SHORT PROBLEM
Copy the lines of the material below, word for word, from the line that contains "This screenshot has height=1278, width=1444." up to and including the line that contains "Looking at the screenshot, I should [164, 31].".

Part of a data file
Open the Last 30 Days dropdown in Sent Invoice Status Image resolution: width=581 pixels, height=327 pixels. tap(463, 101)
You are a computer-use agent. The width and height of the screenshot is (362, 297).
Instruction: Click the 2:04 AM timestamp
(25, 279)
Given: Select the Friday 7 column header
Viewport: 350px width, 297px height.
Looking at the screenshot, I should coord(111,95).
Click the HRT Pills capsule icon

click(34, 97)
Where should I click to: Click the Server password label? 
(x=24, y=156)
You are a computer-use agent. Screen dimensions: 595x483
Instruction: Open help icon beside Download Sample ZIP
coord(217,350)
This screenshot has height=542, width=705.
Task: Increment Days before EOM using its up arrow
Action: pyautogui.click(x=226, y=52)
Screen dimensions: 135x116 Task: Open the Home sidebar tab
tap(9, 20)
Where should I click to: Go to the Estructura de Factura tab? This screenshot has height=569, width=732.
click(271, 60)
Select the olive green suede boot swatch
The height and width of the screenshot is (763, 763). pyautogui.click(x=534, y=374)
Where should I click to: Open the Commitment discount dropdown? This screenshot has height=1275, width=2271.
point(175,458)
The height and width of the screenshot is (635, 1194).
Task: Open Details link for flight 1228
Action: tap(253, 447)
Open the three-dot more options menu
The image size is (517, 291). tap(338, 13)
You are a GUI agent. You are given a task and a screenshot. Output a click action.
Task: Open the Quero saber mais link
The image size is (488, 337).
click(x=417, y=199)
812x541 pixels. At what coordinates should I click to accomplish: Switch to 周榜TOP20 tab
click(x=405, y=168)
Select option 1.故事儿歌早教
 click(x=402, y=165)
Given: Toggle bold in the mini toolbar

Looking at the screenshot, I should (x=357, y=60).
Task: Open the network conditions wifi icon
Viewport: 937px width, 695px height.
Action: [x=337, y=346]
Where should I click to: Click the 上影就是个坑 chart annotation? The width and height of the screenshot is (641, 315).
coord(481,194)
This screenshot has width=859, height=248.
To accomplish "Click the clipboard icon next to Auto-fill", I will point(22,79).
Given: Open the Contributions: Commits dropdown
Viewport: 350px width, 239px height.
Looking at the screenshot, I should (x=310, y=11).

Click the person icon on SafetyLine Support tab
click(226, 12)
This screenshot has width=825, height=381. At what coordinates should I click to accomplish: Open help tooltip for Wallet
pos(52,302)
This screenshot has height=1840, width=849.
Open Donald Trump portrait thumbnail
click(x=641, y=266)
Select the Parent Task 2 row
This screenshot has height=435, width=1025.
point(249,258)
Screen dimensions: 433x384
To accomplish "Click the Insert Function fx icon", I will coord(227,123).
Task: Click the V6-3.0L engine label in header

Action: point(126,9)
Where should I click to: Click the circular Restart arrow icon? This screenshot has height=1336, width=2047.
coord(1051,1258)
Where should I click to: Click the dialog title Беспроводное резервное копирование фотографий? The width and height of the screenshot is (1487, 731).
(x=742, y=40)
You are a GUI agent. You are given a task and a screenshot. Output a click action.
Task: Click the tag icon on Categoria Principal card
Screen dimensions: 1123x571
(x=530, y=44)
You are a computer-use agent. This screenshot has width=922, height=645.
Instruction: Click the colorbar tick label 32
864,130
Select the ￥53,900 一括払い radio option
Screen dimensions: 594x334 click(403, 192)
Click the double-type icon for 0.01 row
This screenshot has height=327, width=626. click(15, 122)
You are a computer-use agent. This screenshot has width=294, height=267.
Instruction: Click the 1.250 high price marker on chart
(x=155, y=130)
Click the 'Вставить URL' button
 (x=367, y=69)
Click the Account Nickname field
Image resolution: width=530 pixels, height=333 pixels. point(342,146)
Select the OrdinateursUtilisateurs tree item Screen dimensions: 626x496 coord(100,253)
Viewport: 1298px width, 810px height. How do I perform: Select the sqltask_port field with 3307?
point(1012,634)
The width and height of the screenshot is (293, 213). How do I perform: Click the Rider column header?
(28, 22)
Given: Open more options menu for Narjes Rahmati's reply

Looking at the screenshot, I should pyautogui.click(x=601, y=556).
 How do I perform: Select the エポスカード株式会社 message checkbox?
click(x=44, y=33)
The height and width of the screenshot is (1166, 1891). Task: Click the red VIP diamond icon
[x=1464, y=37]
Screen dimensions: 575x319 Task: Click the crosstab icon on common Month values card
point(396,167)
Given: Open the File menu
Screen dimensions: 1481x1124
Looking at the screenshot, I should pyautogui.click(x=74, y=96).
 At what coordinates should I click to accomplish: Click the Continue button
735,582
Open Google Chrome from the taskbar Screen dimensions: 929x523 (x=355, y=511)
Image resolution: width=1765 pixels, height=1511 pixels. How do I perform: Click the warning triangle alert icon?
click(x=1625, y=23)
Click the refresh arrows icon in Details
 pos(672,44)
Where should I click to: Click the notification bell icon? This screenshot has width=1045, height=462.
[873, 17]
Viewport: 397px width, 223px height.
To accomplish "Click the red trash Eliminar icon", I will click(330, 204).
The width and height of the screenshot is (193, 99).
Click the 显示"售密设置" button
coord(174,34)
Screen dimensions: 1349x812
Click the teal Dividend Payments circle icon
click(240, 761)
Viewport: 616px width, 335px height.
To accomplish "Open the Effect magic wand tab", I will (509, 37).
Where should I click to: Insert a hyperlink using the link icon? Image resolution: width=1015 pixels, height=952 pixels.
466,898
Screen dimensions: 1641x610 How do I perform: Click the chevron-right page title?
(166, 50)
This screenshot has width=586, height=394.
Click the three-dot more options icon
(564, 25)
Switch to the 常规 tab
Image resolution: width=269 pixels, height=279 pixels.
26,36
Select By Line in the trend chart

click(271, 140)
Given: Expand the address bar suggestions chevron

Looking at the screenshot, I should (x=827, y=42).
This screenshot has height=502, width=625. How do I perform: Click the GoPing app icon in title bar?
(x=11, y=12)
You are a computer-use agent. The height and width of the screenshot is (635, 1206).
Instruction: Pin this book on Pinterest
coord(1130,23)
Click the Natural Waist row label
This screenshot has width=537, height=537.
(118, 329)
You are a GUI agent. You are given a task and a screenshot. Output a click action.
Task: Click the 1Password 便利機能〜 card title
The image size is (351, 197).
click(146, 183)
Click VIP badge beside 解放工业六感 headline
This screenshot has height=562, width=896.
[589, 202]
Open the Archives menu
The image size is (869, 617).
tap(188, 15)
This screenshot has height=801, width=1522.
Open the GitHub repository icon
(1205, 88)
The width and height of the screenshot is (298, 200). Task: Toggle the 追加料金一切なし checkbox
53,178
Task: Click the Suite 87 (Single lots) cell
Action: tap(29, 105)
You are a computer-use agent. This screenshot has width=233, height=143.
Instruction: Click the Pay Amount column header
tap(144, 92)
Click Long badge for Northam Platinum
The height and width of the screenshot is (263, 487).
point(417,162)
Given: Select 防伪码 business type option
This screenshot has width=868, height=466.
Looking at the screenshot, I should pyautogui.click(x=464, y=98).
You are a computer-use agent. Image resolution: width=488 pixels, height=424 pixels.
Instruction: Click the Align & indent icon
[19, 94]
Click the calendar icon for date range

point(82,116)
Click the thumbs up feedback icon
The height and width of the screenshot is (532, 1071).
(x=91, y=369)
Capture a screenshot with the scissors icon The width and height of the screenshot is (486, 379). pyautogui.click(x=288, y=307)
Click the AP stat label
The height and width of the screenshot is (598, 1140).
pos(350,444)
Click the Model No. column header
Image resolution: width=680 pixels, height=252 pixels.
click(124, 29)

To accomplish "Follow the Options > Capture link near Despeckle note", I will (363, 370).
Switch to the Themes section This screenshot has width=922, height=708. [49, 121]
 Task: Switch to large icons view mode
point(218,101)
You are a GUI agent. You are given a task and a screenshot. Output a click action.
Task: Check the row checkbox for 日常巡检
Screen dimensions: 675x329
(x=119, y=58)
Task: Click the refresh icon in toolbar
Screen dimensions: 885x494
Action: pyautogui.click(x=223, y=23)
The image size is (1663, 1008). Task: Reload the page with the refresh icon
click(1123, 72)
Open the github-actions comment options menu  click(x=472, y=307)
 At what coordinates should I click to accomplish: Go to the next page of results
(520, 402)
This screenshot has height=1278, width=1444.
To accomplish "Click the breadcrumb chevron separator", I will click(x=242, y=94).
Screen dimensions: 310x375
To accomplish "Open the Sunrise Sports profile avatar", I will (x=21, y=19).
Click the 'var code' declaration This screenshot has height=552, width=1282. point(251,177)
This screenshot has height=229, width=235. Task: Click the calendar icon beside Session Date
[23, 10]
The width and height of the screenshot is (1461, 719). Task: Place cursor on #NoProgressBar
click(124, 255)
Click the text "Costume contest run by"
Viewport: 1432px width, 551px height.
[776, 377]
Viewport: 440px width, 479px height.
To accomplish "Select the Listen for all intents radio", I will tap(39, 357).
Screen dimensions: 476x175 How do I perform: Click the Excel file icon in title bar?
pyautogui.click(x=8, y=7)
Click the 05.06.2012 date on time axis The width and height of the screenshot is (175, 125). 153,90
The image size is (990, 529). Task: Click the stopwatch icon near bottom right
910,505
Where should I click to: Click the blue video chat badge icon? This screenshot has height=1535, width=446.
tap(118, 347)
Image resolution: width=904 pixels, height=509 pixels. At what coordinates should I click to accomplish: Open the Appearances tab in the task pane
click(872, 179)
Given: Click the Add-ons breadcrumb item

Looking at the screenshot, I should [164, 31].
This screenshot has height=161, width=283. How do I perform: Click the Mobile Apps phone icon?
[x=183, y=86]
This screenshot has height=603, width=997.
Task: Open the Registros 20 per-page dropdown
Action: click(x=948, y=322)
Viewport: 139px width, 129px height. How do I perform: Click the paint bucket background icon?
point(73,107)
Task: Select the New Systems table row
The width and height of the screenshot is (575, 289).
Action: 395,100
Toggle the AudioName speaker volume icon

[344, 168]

ANSWER TO THIS PROBLEM
This screenshot has height=1278, width=1444.
To accomplish "Click the breadcrumb chevron separator", I will click(x=242, y=94).
Screen dimensions: 310x375
To accomplish "Open the Sunrise Sports profile avatar", I will (x=21, y=19).
Click the 'var code' declaration This screenshot has height=552, width=1282. point(251,177)
This screenshot has height=229, width=235. Task: Click the calendar icon beside Session Date
[23, 10]
The width and height of the screenshot is (1461, 719). Task: Place cursor on #NoProgressBar
click(124, 255)
Click the text "Costume contest run by"
Viewport: 1432px width, 551px height.
[776, 377]
Viewport: 440px width, 479px height.
To accomplish "Select the Listen for all intents radio", I will tap(39, 357).
Screen dimensions: 476x175 How do I perform: Click the Excel file icon in title bar?
pyautogui.click(x=8, y=7)
Click the 05.06.2012 date on time axis The width and height of the screenshot is (175, 125). 153,90
The image size is (990, 529). Task: Click the stopwatch icon near bottom right
910,505
Where should I click to: Click the blue video chat badge icon? This screenshot has height=1535, width=446.
tap(118, 347)
Image resolution: width=904 pixels, height=509 pixels. At what coordinates should I click to accomplish: Open the Appearances tab in the task pane
click(872, 179)
Given: Click the Add-ons breadcrumb item

Looking at the screenshot, I should [164, 31].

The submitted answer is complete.